A Royal Palace on American Soil

Honolulu’s Iolani Palace (Built 1879)

Not far from the Hawaii State Capitol sits the Iolani Palace, home of the monarchs of the Kingdom of Hawai’i from Kamehameha III in 1879 until the overthrow of the monarchy under Queen Lili’uokalani by a group of American merchants in 1893.

As I prepare to go to Hawaii in a week or so, I am conscious once again that the United States ruthlessly stepped on the rights of the Hawaiian people just so that a cabal of American merchants could have their way. On this trip, I plan to read Queen Lili’uokalani’s autobiography. For eight months, the Queen was imprisoned in one of the second floor bedrooms until she was tried by a military tribunal on some trumped-up charge.

It was like the U.S. and the American Indians all over again. Fortunately, there were no massacres by the cavalry in this instance, though the takeover was no less final—and unjust.

Forbidden

Sign on the Grounds of Iolani Palace

In the southeast corner of the grounds at Iolani Palace is a low mound that bears the Hawaiian language warning “Kapu.” Because the Hawaiian language doesn’t have the sounds of the consonants “t” and “b,” it would not make any sense if the sign red “Tabu.” Yet that is what it means.

Similarly, foods made from the pounded taro root are everywhere. Yet in Hawaiian, the word is written “kalo.” (There is no “r” in the language.)

The forbidden mound contains the remains of many old Hawaiian chieftains, or ali’i. Before the Iolani Palace was built in the late 19th century, there was an earlier, less European-looking palace that housed the great of O’ahu and the outlying islands. The earlier kings of the Kamehameha dynasty were buried there before a mausoleum was built to house their remains a mile or so to the west.

After the bones of the kings were removed, the Hawaiians had trouble identifying the other remains; so they fenced in the mound and made access to it Tabu.

The Vacant Throne

The Throne Room at Iolani Palace, with King Kalakaua’s Ceremonial Uniform

On our first full day in Honolulu, Martine and I visited the Iolani Palace, which was the seat of the Hawaiian monarchy that was dethroned in 1893 by a cabal of crooked American businessmen, diplomats, and naval officers. Even after they succeeded, it was only the sinking of the Maine in Havana harbor in 1898 that led to Hawaii becoming a U.S. territory.

The story of the annexation of Hawaii is told in Stephen Dando-Collins’s Taking Hawaii: How Thirteen Honolulu Businessmen Overthrew the Queen of Hawaii in 1893, With a Bluff. The “founding fathers” of the annexation make Donald Trump look like a Boy Scout, what with their lies, braggadocio, and even cowardice. When the moment came to move, several of the members of the so-called Committee of Public Safety conveniently came down sick.

The Hawaiians of today revere their monarchy, especially Queen Lili’uokalani, who was an able ruler who failed only because she could not appease a cabal of American and European businessmen who did not even feel that Hawaiian natives should have the right to vote.

The Iolani Palace

The Palace was built by the penultimate ruler of the monarchy, King Kalakaua, in 1882. It is tastefully designed, with verandas on all sides permitting the cool ocean breezes to circulate through the building. Nowadays, all the windows are closed so that the paintings on the wall don’t fade prematurely.

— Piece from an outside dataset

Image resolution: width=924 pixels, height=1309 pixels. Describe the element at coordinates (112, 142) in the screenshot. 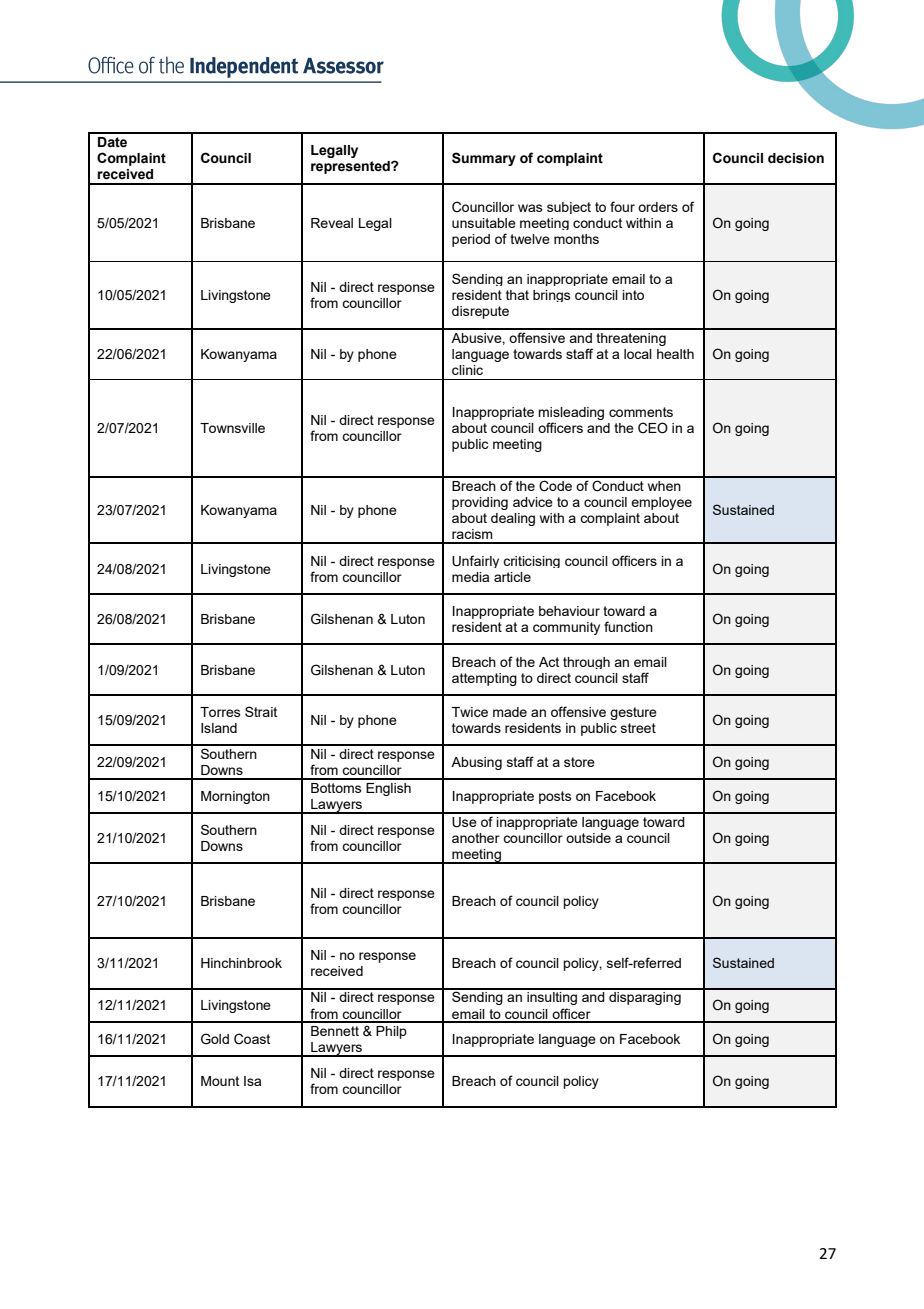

Royal Palaces on American Soil

The Iolani Palace, Honolulu

Most Americans are not aware that there are at least three royal palaces in the Hawaiian Islands. Two of them are in the Honolulu area: the Iolani Palace downtown and Queen Emma’s Summer Palace on the Pali Highway. Martine and I have been to the Iolani Palace in 1996 and intend to revisit it on our upcoming trip to O’ahu along with Queen Emma’s Summer Palace.

Hawai’i was a perfectly viable kingdom when the United States annexed the islands in 1898. In the wake of the Spanish-American War, Americans were eager for new colonies; and there was already in place a willing cadre of American settlers willing to raise Old Glory. The reigning monarch, Queen Lili’uokalani was kept a prisoner in the Iolani Palace under suspicion of “treason,” namely for being loyal to her country.

Interior Queen Emma’s Summer Palace

The other palace is connected with a happier time, when Queen Emma (1836-1885), wife to King Kamehameha IV preferred the cooler temperatures of her hillside retreat, which today is a museum operated by the Daughters of Hawai’i. The same group operates a third royal palace on the Big Island of Hawai’i, the Hulihe’e Palace in Kailua-Kona.

In my reading in preparation for our trip, I am concentrating on the period between Captain Cook’s landing on the islands in 1778 and the American annexation in 1898. The memory of the royal families of Kamehameha and Kalakaua is still alive in the islands. There is even a Royal Mausoleum in Honolulu where most of the royal family is interred.